After the 2017 Equifax data breach, I put a freeze on my account with all the major credit reporting agencies. This restricts access to my credit report, making it more difficult for identity thieves to open new accounts in my name. Unfortunately the mere act of freezing my credit requires the creation of an account with these organizations, which in most cases are secured only with a username / password. 😠 This means that to unfreeze your credit, an identity thief just needs to get your password.
Until the credit reporting agencies start to take security more seriously, there is not much we can do beyond ensuring: a) you have unique and complex passwords for each service, b) periodically checking your credit freeze is still in place, c) taking advantage of any additional security measure they may offer (e.g. Experian now has multi-factor authentication via SMS), and d) consider signing up for an identity / fraud protection service.

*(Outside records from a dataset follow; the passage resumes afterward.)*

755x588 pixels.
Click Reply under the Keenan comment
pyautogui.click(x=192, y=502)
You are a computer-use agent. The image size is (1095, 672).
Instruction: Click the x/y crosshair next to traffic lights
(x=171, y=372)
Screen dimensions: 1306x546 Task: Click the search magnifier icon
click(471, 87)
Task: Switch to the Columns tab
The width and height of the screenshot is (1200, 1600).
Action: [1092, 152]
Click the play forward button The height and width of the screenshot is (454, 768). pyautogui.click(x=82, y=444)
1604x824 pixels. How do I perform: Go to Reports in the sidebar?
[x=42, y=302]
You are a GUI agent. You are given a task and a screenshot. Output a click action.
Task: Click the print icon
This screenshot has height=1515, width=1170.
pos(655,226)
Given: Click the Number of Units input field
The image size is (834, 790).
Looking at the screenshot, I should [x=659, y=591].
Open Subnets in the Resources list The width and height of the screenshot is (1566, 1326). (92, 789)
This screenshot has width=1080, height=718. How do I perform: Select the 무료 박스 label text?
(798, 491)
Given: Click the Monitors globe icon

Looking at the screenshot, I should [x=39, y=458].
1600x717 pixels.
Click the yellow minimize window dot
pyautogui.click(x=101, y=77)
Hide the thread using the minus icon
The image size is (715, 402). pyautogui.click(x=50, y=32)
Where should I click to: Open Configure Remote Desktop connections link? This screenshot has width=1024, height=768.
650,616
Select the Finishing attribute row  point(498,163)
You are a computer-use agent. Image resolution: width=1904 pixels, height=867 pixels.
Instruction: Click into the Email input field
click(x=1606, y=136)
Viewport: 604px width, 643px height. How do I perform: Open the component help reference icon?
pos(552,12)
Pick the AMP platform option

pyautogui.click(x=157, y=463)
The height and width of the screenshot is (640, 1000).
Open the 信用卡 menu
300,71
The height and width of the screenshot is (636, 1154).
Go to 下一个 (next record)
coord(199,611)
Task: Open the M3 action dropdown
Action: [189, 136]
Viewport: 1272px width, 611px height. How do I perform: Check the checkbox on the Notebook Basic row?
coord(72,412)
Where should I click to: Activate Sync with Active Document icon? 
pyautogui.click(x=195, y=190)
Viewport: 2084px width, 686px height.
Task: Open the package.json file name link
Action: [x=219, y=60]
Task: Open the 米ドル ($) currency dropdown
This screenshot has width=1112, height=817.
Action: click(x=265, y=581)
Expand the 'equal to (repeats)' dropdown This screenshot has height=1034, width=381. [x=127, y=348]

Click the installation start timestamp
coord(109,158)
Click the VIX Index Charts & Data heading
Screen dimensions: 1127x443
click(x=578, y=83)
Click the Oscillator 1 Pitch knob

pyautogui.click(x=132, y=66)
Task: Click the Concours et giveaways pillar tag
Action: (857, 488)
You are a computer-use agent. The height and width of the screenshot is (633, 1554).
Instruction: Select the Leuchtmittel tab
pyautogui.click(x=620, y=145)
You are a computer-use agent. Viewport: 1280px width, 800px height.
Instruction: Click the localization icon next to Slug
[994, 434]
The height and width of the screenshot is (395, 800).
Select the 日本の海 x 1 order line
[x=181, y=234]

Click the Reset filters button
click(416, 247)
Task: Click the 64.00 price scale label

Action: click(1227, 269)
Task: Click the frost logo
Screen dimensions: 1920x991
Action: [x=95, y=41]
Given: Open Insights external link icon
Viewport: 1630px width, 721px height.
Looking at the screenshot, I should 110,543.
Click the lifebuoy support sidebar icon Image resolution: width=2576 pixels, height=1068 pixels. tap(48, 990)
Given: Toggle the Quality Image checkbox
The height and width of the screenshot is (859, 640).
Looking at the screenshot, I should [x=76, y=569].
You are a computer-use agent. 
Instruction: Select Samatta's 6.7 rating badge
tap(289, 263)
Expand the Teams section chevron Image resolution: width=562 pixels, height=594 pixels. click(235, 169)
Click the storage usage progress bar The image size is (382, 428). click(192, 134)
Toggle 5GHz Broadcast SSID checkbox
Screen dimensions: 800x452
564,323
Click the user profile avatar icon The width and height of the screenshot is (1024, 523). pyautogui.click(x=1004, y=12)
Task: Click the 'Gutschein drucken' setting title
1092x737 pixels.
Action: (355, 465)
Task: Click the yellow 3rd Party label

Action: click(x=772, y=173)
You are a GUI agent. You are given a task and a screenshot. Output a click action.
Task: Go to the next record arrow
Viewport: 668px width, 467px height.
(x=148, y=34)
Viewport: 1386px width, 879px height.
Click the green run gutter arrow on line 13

#5: Your Primary Email Is a Bigger Risk Than You Think
There are countless stories of how hackers leverage your primary email or Apple ID in order to break into your financial life. This week a financial advisor told me the story of a client who requested a monthly wire transfer. One week the transfer request came through and the advisor noticed it was for a different amount. In calling the client for a confirmation, they immediately realized they were talking to someone else. They later learned a hacker had taken control of their client’s primary email and was using to attempt a series of financial thefts.
If your primary email is not protected by multi-factor authentication, now is the time to make the change. Trust me: you will be doing yourself, your family and your friends a big favor.
#6: Your Phone Is Your Weakest Link
Even if you have been diligent in managing your online security, you still have one weak link: your phone. If a criminal were to gain access to your phone and its passcode, there is a good chance they can get access to much of your online life. If you haven’t already watched the recent Wall Street Journal video on this topic, I highly recommend it. The ease of these types of attacks is the reason behind Apple’s recent release of its Stolen Device Protection feature.
There are dozens of changes you should make on your phone - all of which you can learn through some Googling - but only one I will mention here: never use your passcode in public. A passcode should be treated with the same level of security as you would an ATM card PIN or the code to a safe. Always use biometrics to access your phone in public - e.g. face ID or fingerprint - and if you must enter the passcode, do so in a private location with no chance of being observed or recorded.